Dust mites are found in almost every high humidity environment that is capable of supporting plant life. In a survey of homes with dust mites, 60% of the dust mite population is found in the bed, mattresses and pillows, 30% in upholstery, and 10% in carpet.
There are two species of house dust mites, belonging to the genus Dermatophagoides, that are found in North America. Both species feed on shed skin scales from humans, animals, lepidoptera (moths and butterflies), birds, pollen, fungi and bacteria which explains their high concentration in mattresses, pillows and upholstered furniture where skin scales provide a food source.
Because they have no ability to bite and their food must be moistened so the protein can be absorbed, dust mites require moist conditions to survive. Ideal incubators for dust mites are areas with high humidity (above 55% relative humidity) and an ambient room temperature of 72º-79º Fahrenheit. The life expectancy of a dust mite is 2 to 2½ months, but mites cannot survive more than 7 to 10 days in areas with a humidity of less than 50%.
Efficient operation of a residential or commercial heating, ventilation and air conditioning (HVAC) system that maintains a humidity below 55% relative humidity can effectively reduce the number of dust mites in a particular environment.

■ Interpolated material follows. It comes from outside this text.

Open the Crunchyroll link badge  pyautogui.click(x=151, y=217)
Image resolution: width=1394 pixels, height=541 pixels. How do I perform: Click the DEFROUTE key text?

Exposure to dust mite allergen material is minimized by keeping all indoor surfaces as clean as possible. The most important tool for managing house dust and dust mite allergens is the vacuum cleaner. Regular, thorough vacuuming of carpets, furniture, and textiles will remove food sources and dust mite excrement and will help keep the dust mite population low. Avoid wet mopping which increases moisture in the air. Where wet mopping is necessary, such as kitchens and bathrooms, vacuum thoroughly prior to mopping.
It is important to use a vacuum cleaner that cleans effectively and minimizes distribution of dust and allergen materials into the air from the vacuum filter and from around the machine housing.
Vacuum cleaner models that have been tested by The Carpet and Rug Institute and meet the Performance Standard set by the carpet industry for dust removal and dust containment are identified in the marketplace by a Seal of Approval/Green Label Vacuum Cleaner label (Bronze, Silver or Gold) and/or logo.
In addition to impromptu and regularly scheduled vacuuming, shampoo or steam clean carpet and washable rugs at least once a year to remove embedded dirt particles. Small rugs may be removed and lightly beaten to remove any adhered particles not removed by vacuuming.
Washing sheets in soapy water at 140º every week is also effective in minimizing dust mites. Dry clean blankets or wash them frequently, and air them outside at least once a year if possible. Heating blankets in a clothes dryer for several house will eliminate mites, and using an electric blanket for eight hours each day can reduce mites in mattresses by 50% in one month.